20.5.3.1 Understanding 事务一致性保证
In terms of distributed consistency guarantees, either in normal or failure repair operations, Group Replication has always been an eventual consistency system. This means that as soon as the incoming traffic slows down or stops, all group members have the same data content. The events that relate to the consistency of a system can be split into control operations, either manual or automatically triggered by failures; and data flow operations.
For Group Replication, the control operations that can be evaluated in terms of consistency are:
-
a member joining or leaving, which is covered by Group Replication's Section 20.5.4, “Distributed Recovery” and write protection.
-
network failures, which are covered by the fencing modes.
-
in single-primary groups, primary failover, which can also be an operation triggered by
group_replication_set_as_primary()
.
In a single-primary group, in the event of a primary failover when a secondary is promoted to primary, the new primary can either be made available to application traffic immediately, regardless of how large the replication backlog is, or alternatively access to it can be restricted until the backlog has been applied.
With the first approach, the group takes the minimum time possible to secure a stable group membership after a primary failure by electing a new primary and then allowing data access immediately while it is still applying any possible backlog from the old primary. Write consistency is ensured, but reads can temporarily retrieve stale data while the new primary applies the backlog. For example, if client C1 wrote A=2 WHERE A=1
on the old primary just before its failure, when client C1 is reconnected to the new primary it could potentially read A=1
until the new primary applies its backlog and catches up with the state of the old primary before it left the group.

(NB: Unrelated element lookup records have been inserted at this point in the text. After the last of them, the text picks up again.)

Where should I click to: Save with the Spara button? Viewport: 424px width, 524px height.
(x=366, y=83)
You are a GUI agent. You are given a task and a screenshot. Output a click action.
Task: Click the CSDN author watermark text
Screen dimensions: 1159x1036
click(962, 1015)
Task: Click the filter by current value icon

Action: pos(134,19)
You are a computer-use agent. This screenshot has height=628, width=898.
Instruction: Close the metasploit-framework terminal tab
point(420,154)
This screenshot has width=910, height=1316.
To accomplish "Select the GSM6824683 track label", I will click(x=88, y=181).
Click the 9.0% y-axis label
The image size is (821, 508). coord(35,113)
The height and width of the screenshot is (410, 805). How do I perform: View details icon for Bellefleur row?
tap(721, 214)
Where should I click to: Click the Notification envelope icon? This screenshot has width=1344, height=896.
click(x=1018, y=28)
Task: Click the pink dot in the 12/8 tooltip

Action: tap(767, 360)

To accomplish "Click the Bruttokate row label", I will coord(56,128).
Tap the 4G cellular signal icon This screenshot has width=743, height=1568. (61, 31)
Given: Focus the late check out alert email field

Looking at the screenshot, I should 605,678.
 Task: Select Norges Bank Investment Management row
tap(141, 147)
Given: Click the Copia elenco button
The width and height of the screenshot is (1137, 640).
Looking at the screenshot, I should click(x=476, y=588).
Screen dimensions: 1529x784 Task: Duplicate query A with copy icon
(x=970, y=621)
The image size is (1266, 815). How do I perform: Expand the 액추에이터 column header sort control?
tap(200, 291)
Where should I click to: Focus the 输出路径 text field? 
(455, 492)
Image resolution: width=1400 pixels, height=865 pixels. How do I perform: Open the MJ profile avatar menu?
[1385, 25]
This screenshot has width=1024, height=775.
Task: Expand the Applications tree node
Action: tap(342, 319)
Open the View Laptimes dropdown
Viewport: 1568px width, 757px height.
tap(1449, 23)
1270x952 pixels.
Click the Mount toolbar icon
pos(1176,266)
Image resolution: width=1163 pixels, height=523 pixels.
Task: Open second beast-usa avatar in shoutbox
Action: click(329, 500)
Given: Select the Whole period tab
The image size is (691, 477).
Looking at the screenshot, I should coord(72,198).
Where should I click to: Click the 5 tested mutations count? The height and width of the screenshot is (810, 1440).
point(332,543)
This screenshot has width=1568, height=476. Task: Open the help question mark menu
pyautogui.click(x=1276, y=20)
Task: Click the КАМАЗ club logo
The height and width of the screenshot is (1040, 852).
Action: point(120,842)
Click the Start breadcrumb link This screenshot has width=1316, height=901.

With the second alternative, the system secures a stable group membership after the primary failure and elects a new primary in the same way as the first alternative, but in this case the group then waits until the new primary applies all backlog and only then does it permit data access. This ensures that in a situation as described previously, when client C1 is reconnected to the new primary it reads A=2
. However, the trade-off is that the time required to failover is then proportional to the size of the backlog, which on a correctly configured group should be small .
You can configure the level of transaction consistency guarantees provided by members during primary failover using the group_replication_consistency
variable. See Impact of Consistency on Primary Election.
Data flow is relevant to group consistency guarantees due to the reads and writes executed against a group, especially when these operations are distributed across all members. Data flow operations apply to both modes of Group Replication: single-primary and multi-primary, however to make this explanation clearer it is restricted to single-primary mode. The usual way to split incoming read or write transactions across a single-primary group's members is to route writes to the primary and evenly distribute reads to the secondaries. Since the group should behave as a single entity, it is reasonable to expect that writes on the primary are instantaneously available on the secondaries. Although Group Replication is written using Group Communication System (GCS) protocols that implement the Paxos algorithm, some parts of Group Replication are asynchronous, which implies that data is asynchronously applied to secondaries. This means that a client C2 can write B=2 WHERE B=1
on the primary, immediately connect to a secondary and read B=1
. This is because the secondary is still applying backlog, and has not applied the transaction which was applied by the primary.
You configure a group's consistency guarantee based on the point at which you want to synchronize transactions across the group. To help you understand the concept, this section simplifies the points of synchronizing transactions across a group to be at the time of a read operation or at the time of a write operation. If data is synchronized at the time of a read, the current client session waits until a given point, which is the point in time that all preceding update transactions have been applied, before it can start executing. With this approach, only this session is affected, all other concurrent data operations are not affected.
If data is synchronized at the time of write, the writing session waits until all secondaries have written their data. Group Replication uses a total order on writes, and therefore this implies waiting for this and all preceding writes that are in secondaries’ queues to be applied. Therefore when using this synchronization point, the writing session waits for all secondaries queues to be applied.
Any alternative ensures that in the situation described for client C2 would always read B=2
even if immediately connected to a secondary. Each alternative has its advantages and disadvantages, which are directly related to your system workload. The following examples describe different types of workloads and advise which point of synchronization is appropriate.
Imagine the following situations:
-
you want to load balance your reads without deploying additional restrictions on which server you read from to avoid reading stale data, group writes are much less common than group reads.
-
you have a group that has a predominantly read-only data, you want read-write transactions to be applied everywhere once they commit, so that subsequent reads are done on up-to-date data that includes the latest write. This ensures that you do not pay the synchronization cost for every RO transaction, but only on RW ones.
In these cases, you should choose to synchronize on writes.
Imagine the following situations:
-
You want to load balance your reads without deploying additional restrictions on which server you read from to avoid reading stale data, group writes are much more common than group reads.
-
You want specific transactions in your workload to always read up-to-date data from the group, for example whenever sensitive data is updated (such as credentials for a file or similar data) and you want to enforce that reads retrieve the most up to date value.
In these cases, you should choose to synchronize on reads.